A Região Oceânica de Niterói vai ganhar uma rede de 60 quilômetros de ciclovias e um reforço na segurança com a chegada do projeto Niterói Presente. O anúncio foi feito pelo prefeito de Niterói, Rodrigo Neves, acrescentando que a pandemia do novo coronavírus atrasou a execução dos dois projetos.
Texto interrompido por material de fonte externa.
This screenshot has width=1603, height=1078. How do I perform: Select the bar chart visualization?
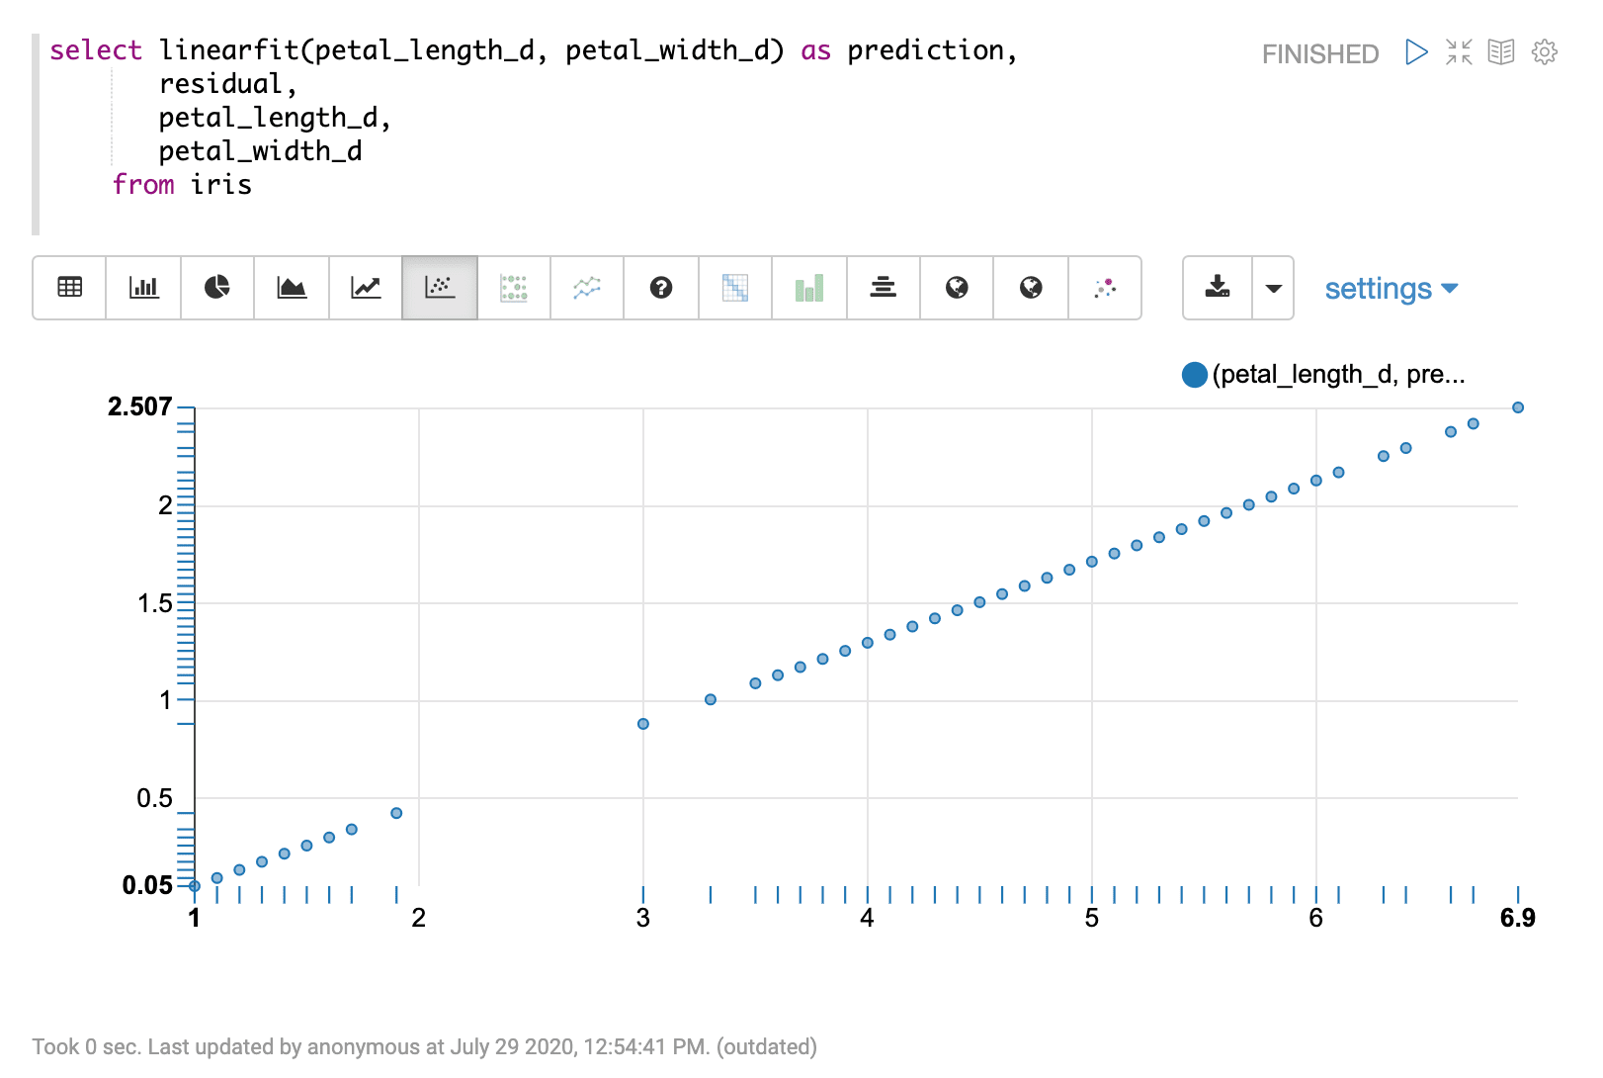(144, 288)
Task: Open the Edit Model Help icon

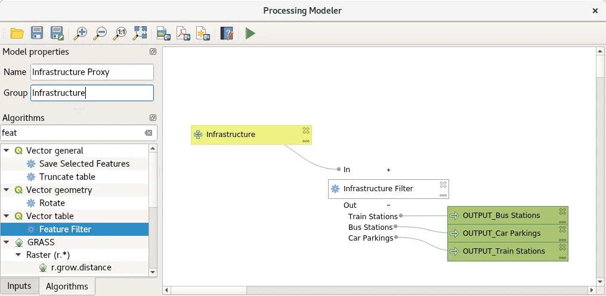Action: [226, 33]
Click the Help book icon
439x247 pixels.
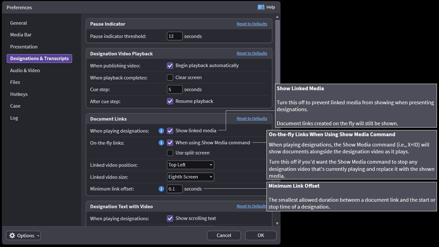pos(261,7)
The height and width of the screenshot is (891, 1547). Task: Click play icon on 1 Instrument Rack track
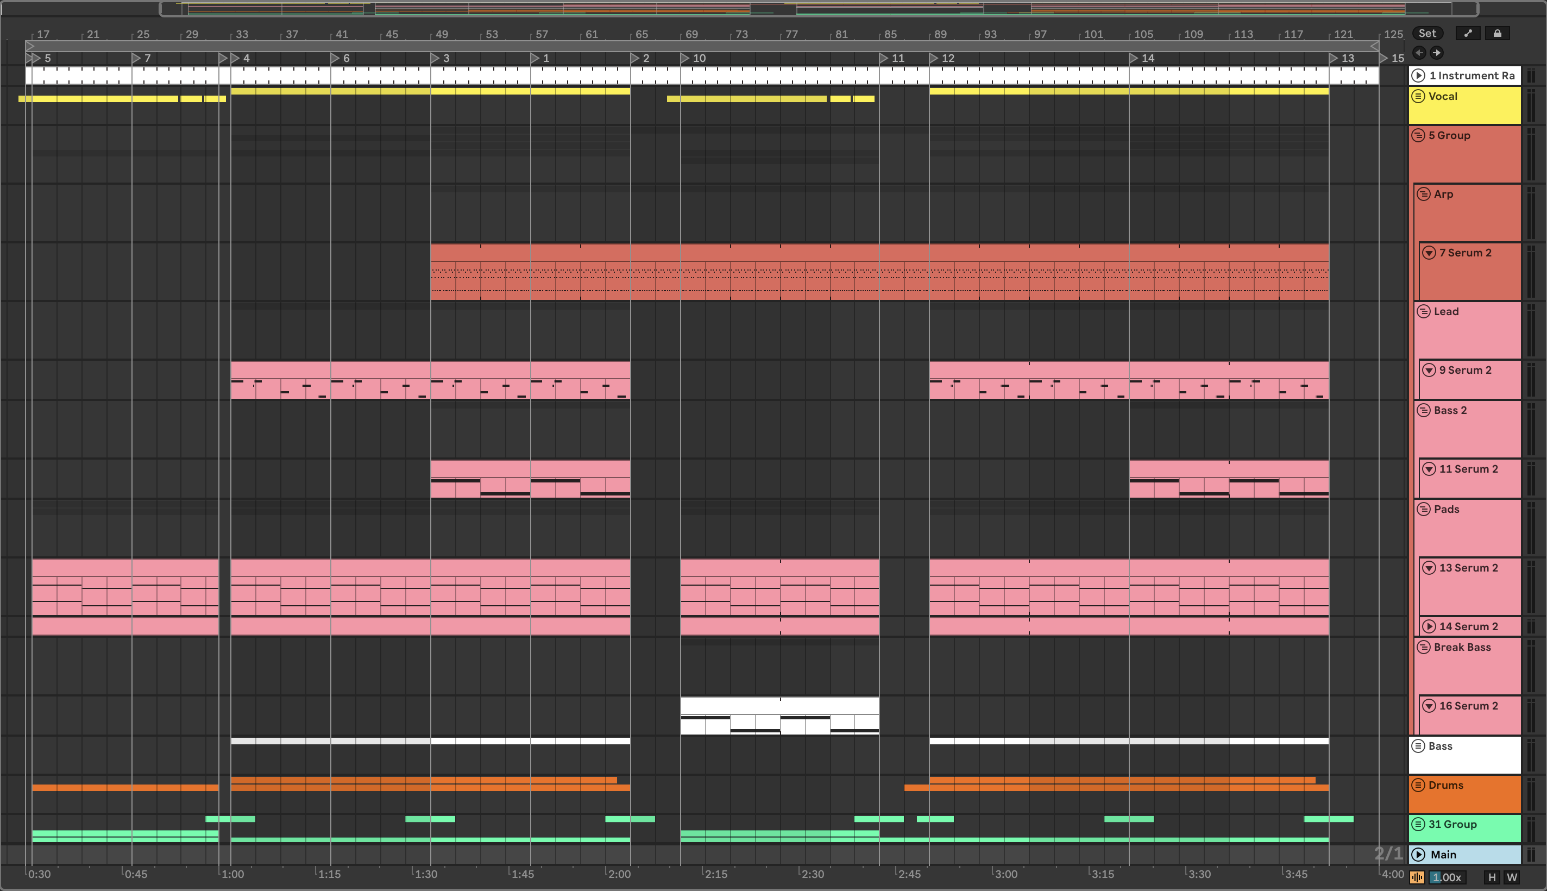[x=1419, y=76]
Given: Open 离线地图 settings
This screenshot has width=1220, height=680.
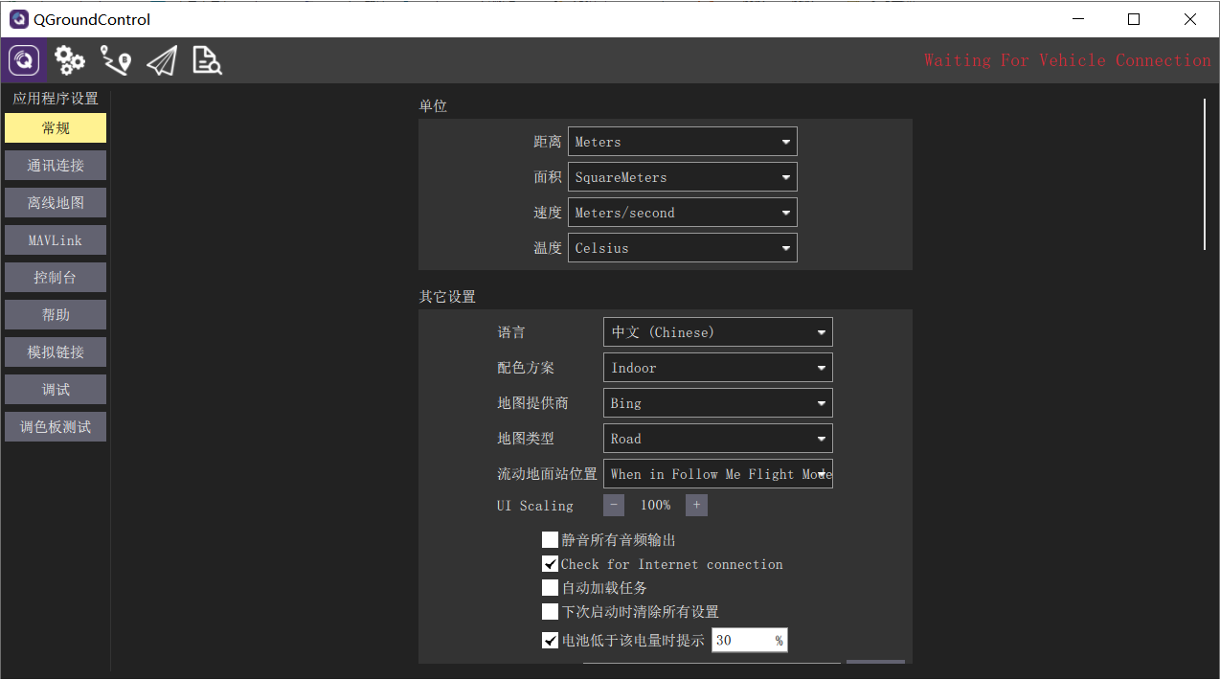Looking at the screenshot, I should (55, 202).
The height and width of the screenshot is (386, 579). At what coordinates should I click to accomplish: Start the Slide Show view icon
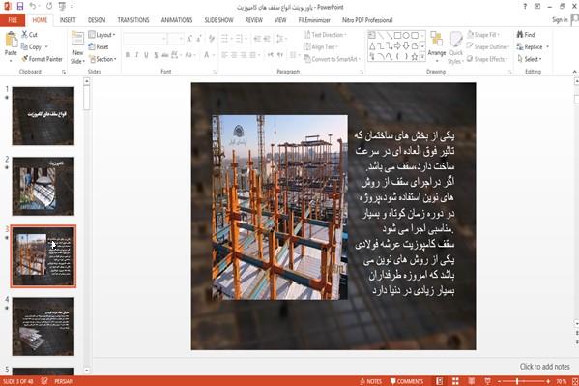coord(487,381)
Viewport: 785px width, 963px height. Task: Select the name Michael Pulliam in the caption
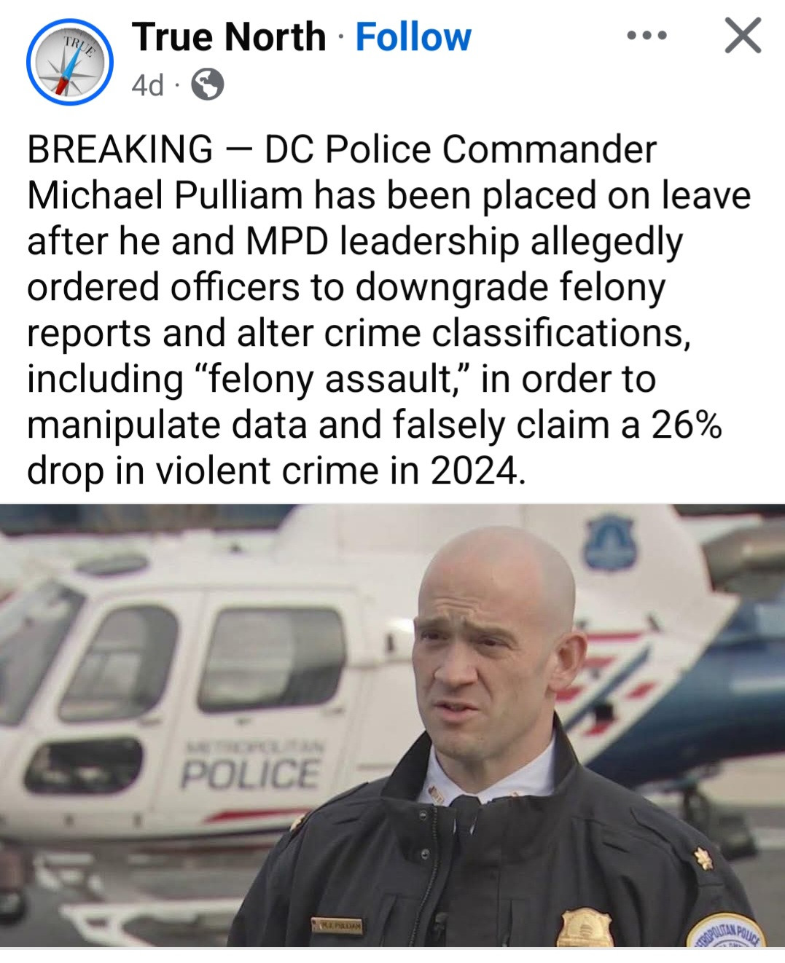[165, 195]
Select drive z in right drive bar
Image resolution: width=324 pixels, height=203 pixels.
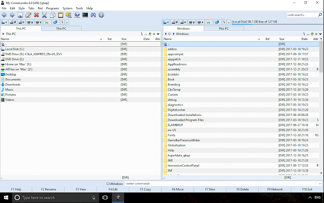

A região, formada pelos bairros Piratininga, Camboinhas, Itaipu, Engenho do Mato e Santo Antonio, entre outros, também ganhará reforço da Guarda Municipal, que está prestes a chegar ao efetivo limite de mil homens após o Plano Estratégico que será lançado em setembro.

Rodrigo Neves fez o anúncio durante uma live, na noite desta quarta-feira, com o presidente da Câmara Municipal, Paulo Bagueira, e com o ex-secretário de Planejamento, o engenheiro e ambientalista Axel Grael, que lançou e coordenou em 2013 o projeto Niterói de Bicicleta. O programa é responsável pelos 40 quilômetros de ciclovias e pelo bicicletário da Praça Araribóia, junto a estação das barcas.

— Além da Região Oceânica, a Alameda São Boaventura, no Fonseca, terá um projeto semelhante ao que a prefeitura executou na Avenida Marquês do Paraná, que ganhou uma moderna ciclovia interligando a Zona Sul ao Centro – anunciou o prefeito.

FOTO: Rodrigo Neves também anunciou a chegada do Niterói Presente à Região Oceânica. Divulgação. 

Axel Grael lembrou as críticas que a prefeitura recebeu em 2013 por ter iniciado o projeto das ciclovias. Muitas pessoas reclamaram dos prejuízos que elas poderiam trazer aos carros.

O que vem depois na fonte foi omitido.